Closed naure closed 2 weeks ago

naure commented 2 weeks ago

Idea extracted from discussions with @matthiasgoergens (thread).

All circuits support a single constant opcode/funct3/funct7, so they can be merged into a single constant with enum InsnKind.

This saves 1 fixed column, 1 fixed record field, and cleans up a bit.

Note: One day we might merge some opcode circuits together or split circuits for special cases, to improve the verifier or prover cost respectively. But that will probably not match the original opcode/etc classification. So there’s no drawback in removing it.

matthiasgoergens commented 2 weeks ago

Thanks!

I see you added a 'speed' label. Specifically, this would speed up proving a bit. But more important is the simplification of the circuits. Speed is just a welcome side effect. :⁠-⁠)

Do we have a label for that as well?

Simpler circuits are easier to understand and audit.

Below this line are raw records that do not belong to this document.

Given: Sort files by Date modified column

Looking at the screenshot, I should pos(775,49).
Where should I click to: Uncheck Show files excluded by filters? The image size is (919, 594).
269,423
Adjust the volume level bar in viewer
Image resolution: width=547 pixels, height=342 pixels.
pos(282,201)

Less likely to hide bugs and harbour exploits.

naure commented 2 weeks ago

We do now (cleanup).

matthiasgoergens commented 2 weeks ago

So my suggestion is to make this table as simple as possible. And then use the same data structure (or as much as the same as possible) to drive both the circuits and the emulator.

See how this table is essentially the same as DecodedInstruction in 'decode statically' PR with the same fields. And together with the 'named struct fields' PR we can have actually the same struct on the level of Rust code.

naure commented 2 weeks ago

use the same data structure (or as much as the same as possible) to drive both the circuits and the emulator.

Of course. It is called DecodedInstruction. The circuits have an extra step, that is a serialization to a list of field elements: DecodedInstruction -> InsnRecord.

this table is essentially the same as DecodedInstruction

My goal is to completely separate the standard and stable emulator logic from weird ZK tricks that change every day.

I had just been postponing some needed cleanup. Now fixed here: https://github.com/scroll-tech/ceno/pull/536

Hope that clears it up.

matthiasgoergens commented 2 weeks ago

My goal is to completely separate the standard and stable emulator logic from weird ZK tricks that change every day.

I suggest that the goal should be to make the emulator use the same logic as the circuits. Because we need that logic anyway, and that way it gets an additional pass of tests (and the emulator is easier to test than the circuits.)

That's especially necessary because (a) as you say the ZK tricks might change, thus need special scrutiny, and (b) emulator speed isn't as crucial as circuit correctness. (Even emulator correctness is less important than circuit correctness.)

naure commented 2 weeks ago

That is not any of this works. Will explain some other time.